THE INPUT:

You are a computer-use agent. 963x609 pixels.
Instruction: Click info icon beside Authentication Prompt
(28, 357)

--

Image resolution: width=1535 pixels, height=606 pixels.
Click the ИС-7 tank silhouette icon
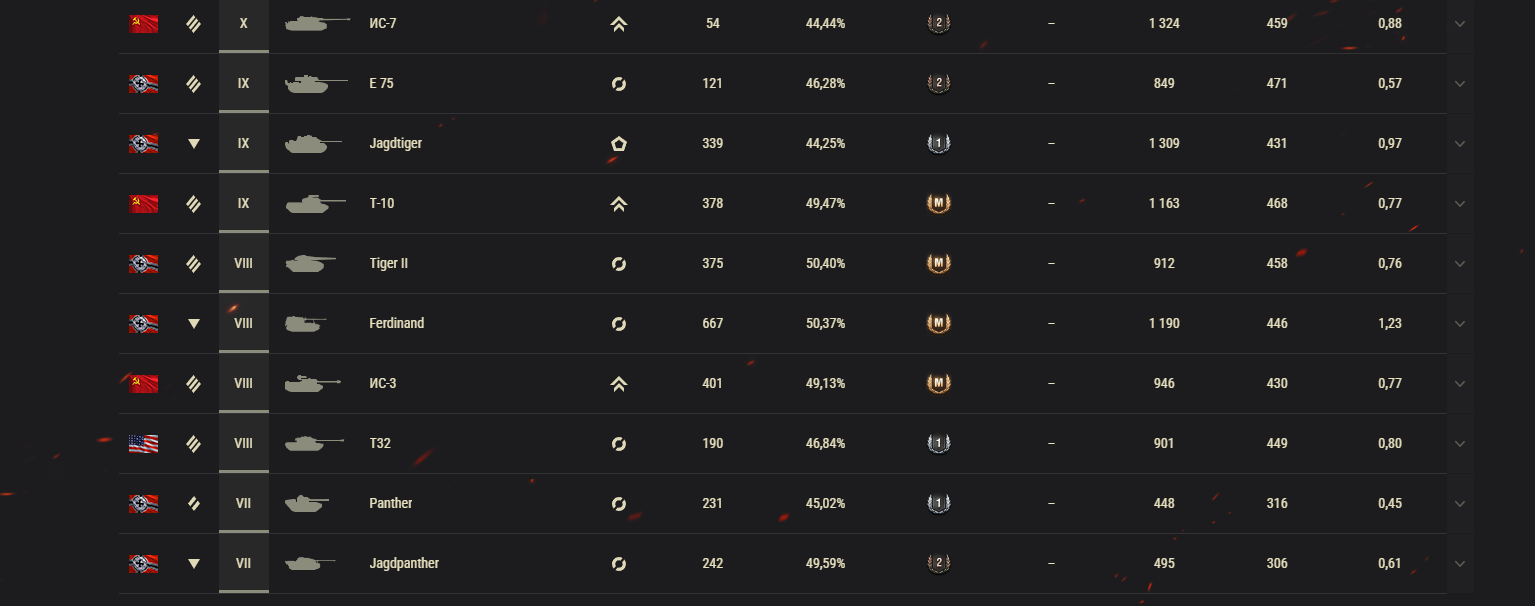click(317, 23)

WHAT THE TASK REQUIRES: In the lines above, find the word "pixels" and copy every line it occurs in.

ANSWER BOX:
You are a computer-use agent. 963x609 pixels.
Image resolution: width=1535 pixels, height=606 pixels.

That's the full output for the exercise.